Cronaca
Bimba ferita durante la stesa a Sant’Anastasia: la condanna di Civita fa discutere
La condanna a 11 anni e 8 mesi per Emanuele Civita è diventata definitiva, un verdetto che scuote Napoli e l’area di Sant’Anastasia. La “stesa” avvenuta nel 2023 ha segnato un punto critico in una città dove la violenza giovanile sembra non fermarsi. Una semplice passeggiata si è trasformata in un dramma, lasciando una bambina di soli 10 anni, Assunta, gravemente ferita.
“Non doveva finire così”, è il commento di un testimone che ha assistito atterrito a quell’episodio. La Corte di Cassazione ha chiuso ogni spiraglio: il ricorso di Civita è stato respinto, lasciando un segno indelebile su una comunità già sotto pressione. Durante l’agguato, i proiettili hanno colpito indiscriminatamente, raggiungendo la testa della piccola. Fortunatamente, il rapido intervento al Santobono le ha salvato la vita, ma i traumi rimarranno.
Le conseguenze sono state devastanti anche per i genitori. Il padre è stato colpito al polso, la madre all’addome da due proiettili. Quella “stesa” avrebbe potuto trasformarsi in una strage familiare, e questo non lo dimenticherà facilmente chi vive nei dintorni di Sant’Anastasia.
Luca Martorelli, avvocato della famiglia della bambina, ha parlato di “una violenza figlia della cultura camorristica”. “Si chiude definitivamente un processo vergognoso. Giovani violenti e fuori controllo, spesso cresciuti in contesti malavitosi, ricorrono senza scrupoli alle armi”, ha detto.
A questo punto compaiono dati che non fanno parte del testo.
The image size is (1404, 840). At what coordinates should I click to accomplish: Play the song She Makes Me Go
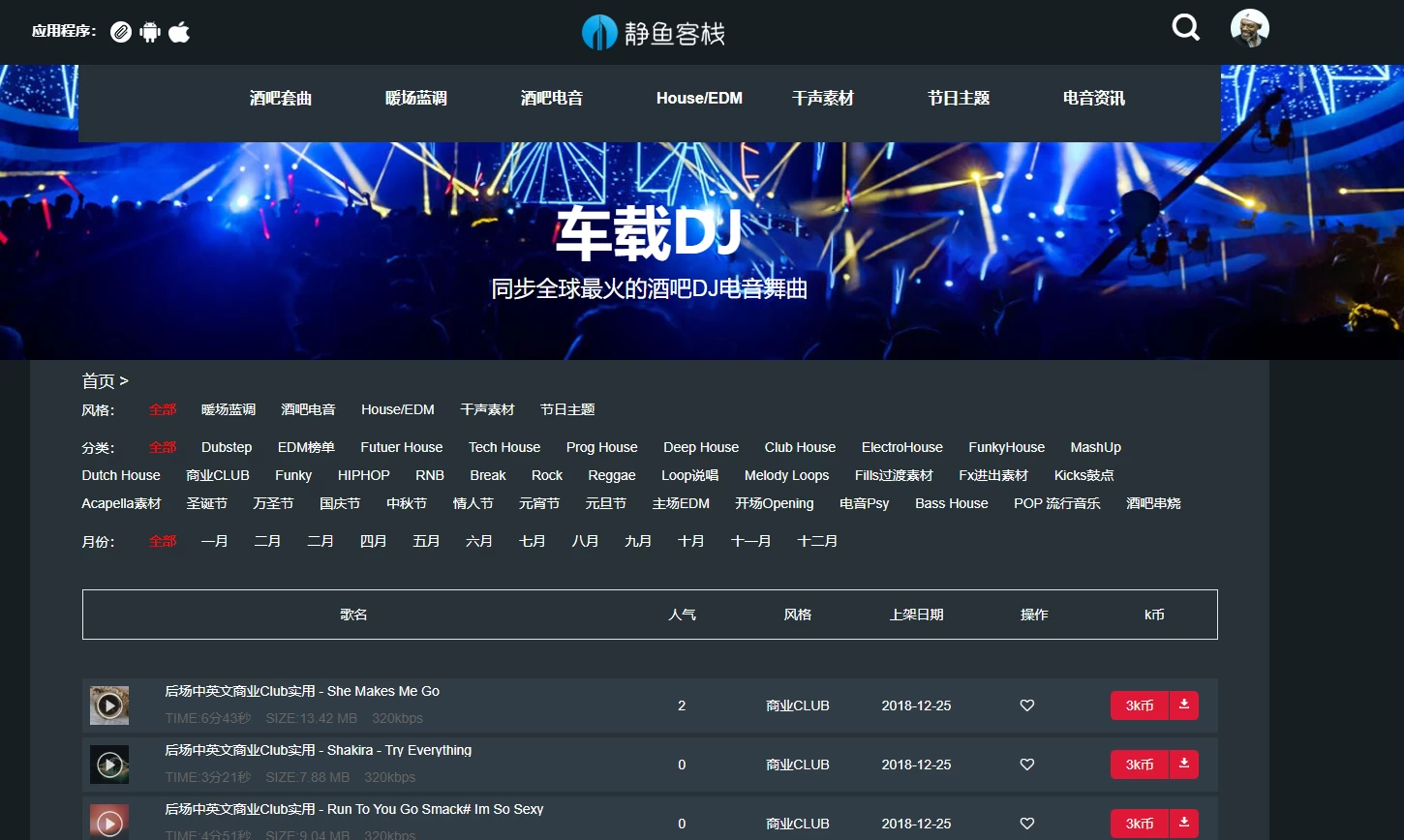coord(109,705)
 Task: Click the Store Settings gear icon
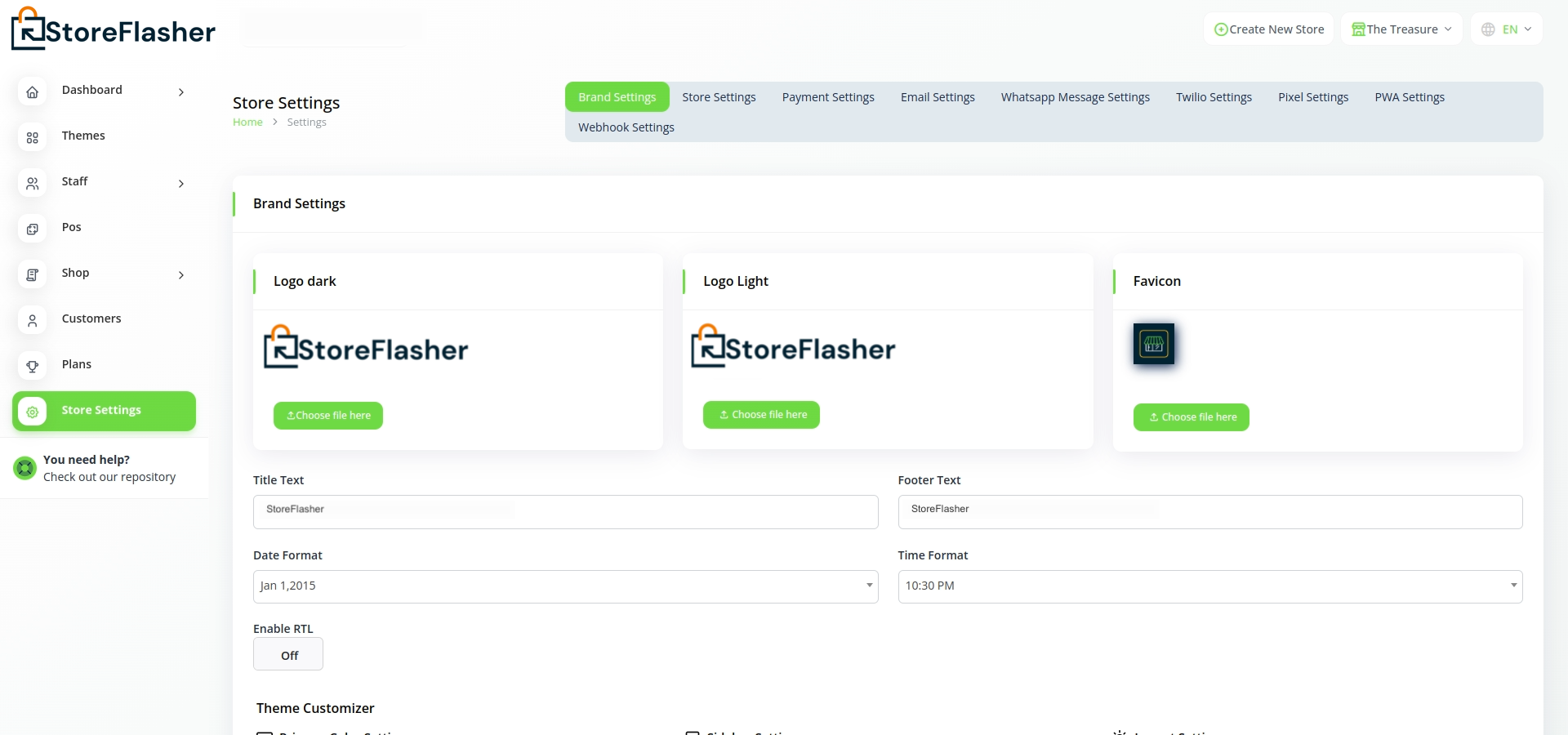point(33,412)
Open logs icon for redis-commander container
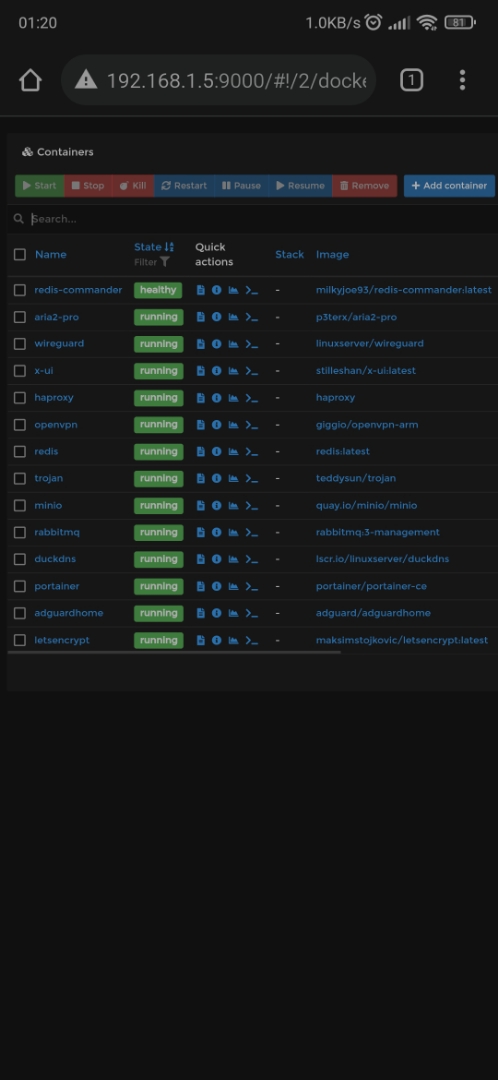The height and width of the screenshot is (1080, 498). (200, 290)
Le parole rimbombano come un eco in città, richiamando alla mente casi recenti, come l’uccisione di Giògiò, il musicista di Piazza Municipio, e di Francesco Pio Maimone, assassinato a Mergellina.
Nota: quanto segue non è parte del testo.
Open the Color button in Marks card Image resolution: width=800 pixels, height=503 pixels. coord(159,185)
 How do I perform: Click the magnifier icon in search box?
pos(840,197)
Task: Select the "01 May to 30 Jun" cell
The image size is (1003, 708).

Anche il deputato Francesco Emilio Borrelli non si è tirato indietro. “Servono pene esemplari per questi giovani che seguono le orme delle famiglie camorristiche. A Sant’Anastasia si è sfiorata una tragedia ancora più grave”, ha accusato. Le sue parole si affiancano a una realtà difficile da negare: “Occorre allontanare i minori da contesti criminali e, in alcuni casi, revocare la responsabilità genitoriale”.
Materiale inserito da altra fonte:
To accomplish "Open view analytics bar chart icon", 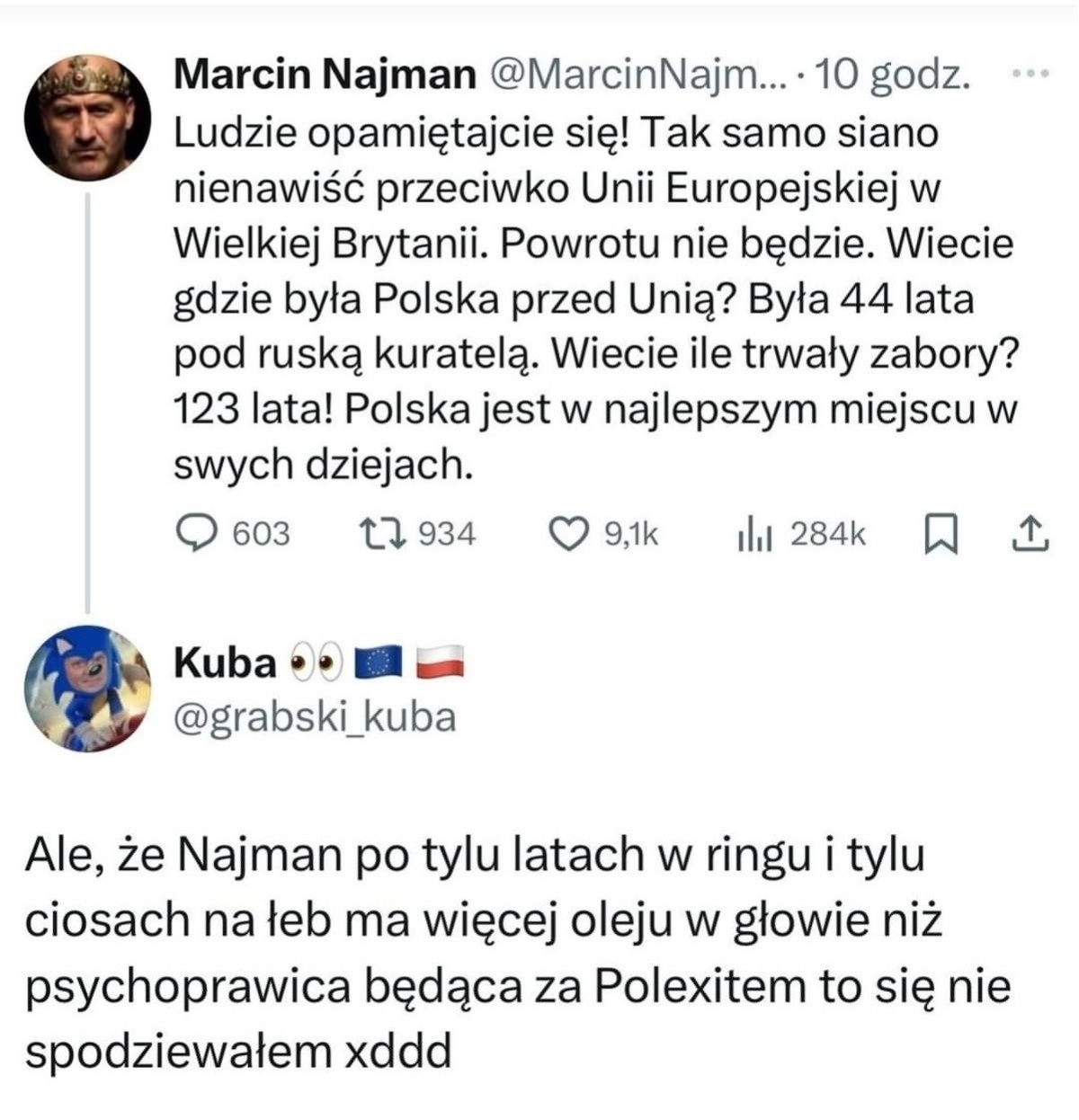I will (754, 535).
Quello che stupisce è quanto questa violenza tra i giovanissimi sembri riflettere un problema sistemico, legato a dinamiche di criminalità organizzata. È una situazione che continua a interrogare la città, spingendo le istituzioni a valutare non solo misure repressive, ma anche interventi educativi e sociali.
Ma la questione resta aperta. Cosa si può fare per non far crescere una nuova generazione in un ambiente simile? C’è davvero una via d’uscita da questo tunnel di violenza? I cittadini di Napoli continuano a chiederselo, mentre gli echi di quella notte drammatica riecheggiano ancora nelle strade della città.